FIG. 4 is a diagram 400 illustrating an example of secure device data being managed along a supply chain, in accordance with some implementations of the disclosure. In particular, diagram 400 depicts a semiconductor device 405 transiting through three provisioning entities 412, 422, 432. Semiconductor device 405 include a CPU, flash memory (e.g., non-volatile memory), OTP memory, and an FPGA IC. Initial state 400 may be indicative of semiconductor device 405 in an initial state 410. The initial state may reflect a post-manufacturing state. In some implementations, the data initially programmed to semiconductor device 405 (e.g., a manufacturer's certificate, a manufacturer's bitstream, and a device key) may be sent to supply chain security manager 144. Provisioning server 412 may receive semiconductor device 405 (e.g., from the manufacturer), request the corresponding secure device data 414 from supply chain security manager 144, and perform authentication and attestation operations. Secure device data 414 may include a public root key, a manufacturer's certificate endorsement, an OTP endorsement, and a manufacturer's bitstream endorsement. Provision entity 412 may then use the public root key to perform authentication operations by authenticating semiconductor device 405. Provision entity 412 may then use the manufacturer's certificate endorsement, the OTP endorsement, and the manufacturer's bitstream endorsement to perform attestation operations by verify the state of the flash memory, the OTP memory and the FPGA IC. Responsive to the attestation operations verifying the states of the substrate device 405, provisioning entity 412 may perform provisioning operations on semiconductor device 405. Provisioning entity 412 may then generate endorsements of the flash memory, the OTP memory, and the FPGA IC (in their new state) and send the endorsements to supply chain security manager 144. Provisioning entity 412 may also send any data assets provisioned onto semiconductor device 405 to supply chain security manager 144. Semiconductor device 405 (now in the FPGA provisioned state 420) may then move along the supply chain to provisioning entity 420, which may also perform authentication operations and attestation operations using secure device data 424 received from supply chain security manager 144. Provisioning entity 424 may then perform provisioning operations and send new secure device data to supply chain security manager 144.

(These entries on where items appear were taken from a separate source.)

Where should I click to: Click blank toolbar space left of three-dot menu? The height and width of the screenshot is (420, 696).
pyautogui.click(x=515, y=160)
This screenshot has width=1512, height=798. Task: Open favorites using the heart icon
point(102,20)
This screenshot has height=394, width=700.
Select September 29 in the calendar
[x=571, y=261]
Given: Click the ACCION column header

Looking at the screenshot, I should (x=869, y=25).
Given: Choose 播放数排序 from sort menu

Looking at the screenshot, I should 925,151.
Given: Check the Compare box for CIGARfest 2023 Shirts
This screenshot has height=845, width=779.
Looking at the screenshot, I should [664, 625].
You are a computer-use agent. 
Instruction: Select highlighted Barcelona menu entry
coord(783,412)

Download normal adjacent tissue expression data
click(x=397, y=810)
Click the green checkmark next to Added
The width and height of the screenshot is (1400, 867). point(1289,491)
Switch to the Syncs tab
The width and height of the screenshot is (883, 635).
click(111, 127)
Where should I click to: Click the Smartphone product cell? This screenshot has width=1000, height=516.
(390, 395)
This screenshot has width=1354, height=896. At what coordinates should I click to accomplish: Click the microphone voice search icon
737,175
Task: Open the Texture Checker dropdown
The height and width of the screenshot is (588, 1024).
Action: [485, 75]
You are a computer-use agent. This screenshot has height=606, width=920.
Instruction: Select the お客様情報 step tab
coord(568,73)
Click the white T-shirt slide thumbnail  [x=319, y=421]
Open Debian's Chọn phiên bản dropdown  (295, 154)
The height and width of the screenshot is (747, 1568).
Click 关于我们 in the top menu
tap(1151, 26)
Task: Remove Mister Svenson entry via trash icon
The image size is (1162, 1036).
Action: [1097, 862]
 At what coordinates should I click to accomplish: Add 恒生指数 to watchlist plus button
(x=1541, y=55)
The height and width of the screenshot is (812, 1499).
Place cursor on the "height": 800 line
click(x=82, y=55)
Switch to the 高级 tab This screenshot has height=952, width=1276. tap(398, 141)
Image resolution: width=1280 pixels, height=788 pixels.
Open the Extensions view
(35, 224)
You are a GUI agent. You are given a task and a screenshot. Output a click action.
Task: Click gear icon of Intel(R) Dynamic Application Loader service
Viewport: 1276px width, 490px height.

Semiconductor device 405 (now in the operational state 430) may then move along the supply chain to provisioning entity 430, which may also perform authentication operations and attestation operations using secure device data 434 received from supply chain security manager 144. Provisioning entity 434 may then perform provisioning operations and send new secure device data to supply chain security manager 144.

As discussed above, the supply chain security manager 144 collects device information (e.g., secure device data) across a supply chain and report generator 146 may provide aggregated provenance data, including device state and evidence of activities against the device (provisioning, test, infrastructure authentication, device authentication, etc.), as evidence that a composite device has been processed by an approved supply chain in an approved manner.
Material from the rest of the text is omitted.